Convert color images to grayscale

See the corresponding discussion at https://github.com/lllyasviel/ControlNet/discussions/561 !

I have trained a ControlNet (214244a32 drop=0.5 mp=fp16 lr=1e-5) for 1.25 epochs by using a pointwise function to convert RGB to grayscale... which effectively makes it a pointless ControlNet 🤣

I wanted to see how fast it converges on a simple linear-transformation. To emphasize again: it doesn't colorize grayscale images, it desaturates color images... which you might as well do in an image editor. It's the most ineffective way to make grayscale images. But it lets us evaluate the model very easily and we can peer into the inner workings of ControlNet a bit. And it's also a good baseline for inpainting assuming 0% masking and tells us which artefacts to expect in the unmasked area.

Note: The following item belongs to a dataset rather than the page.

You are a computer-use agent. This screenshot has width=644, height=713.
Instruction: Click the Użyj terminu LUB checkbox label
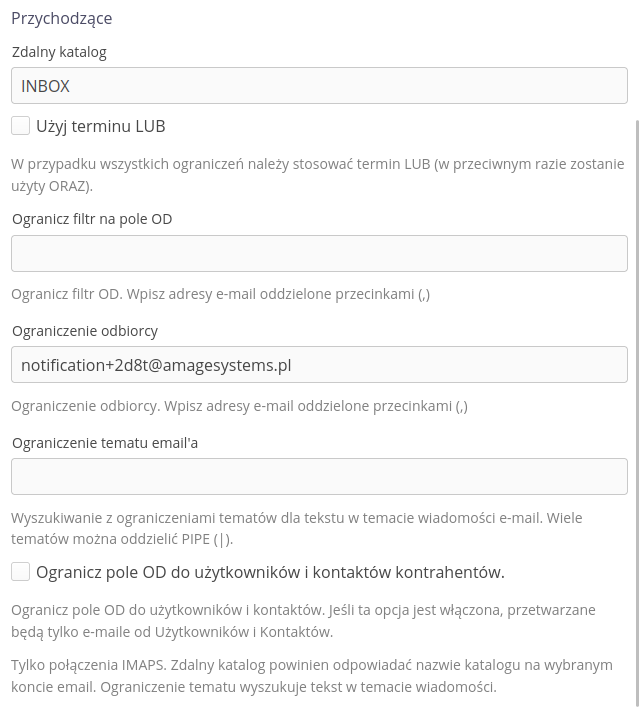tap(100, 126)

I chose drop=0.5 because I assumed the CN should pick up on "ignore the prompt"-task very fast, similar to the desaturation task, and it lets us compare the influence of prompts, and it keeps it comparable with inpainting. I don't think it would have converged faster without any prompts.

Training

accelerate launch train_controlnet.py \
  --pretrained_model_name_or_path="runwayml/stable-diffusion-v1-5" \
  --train_batch_size=4 \
  --gradient_accumulation_steps=8 \
  --proportion_empty_prompts=0.5
  --mixed_precision="fp16" \
  --learning_rate=1e-5 \
  --enable_xformers_memory_efficient_attention \
  --use_8bit_adam \
  --set_grads_to_none \
  --seed=0

Image dataset

laion2B-en aesthetics>=6.5 dataset
--min_image_size 512 --max_aspect_ratio 2 --resize_mode="center_crop" --image_size 512
Cleaned with fastdup default settings
Data augmented with right-left flipped images
Resulting in 214244 images
Converted to grayscale with cv2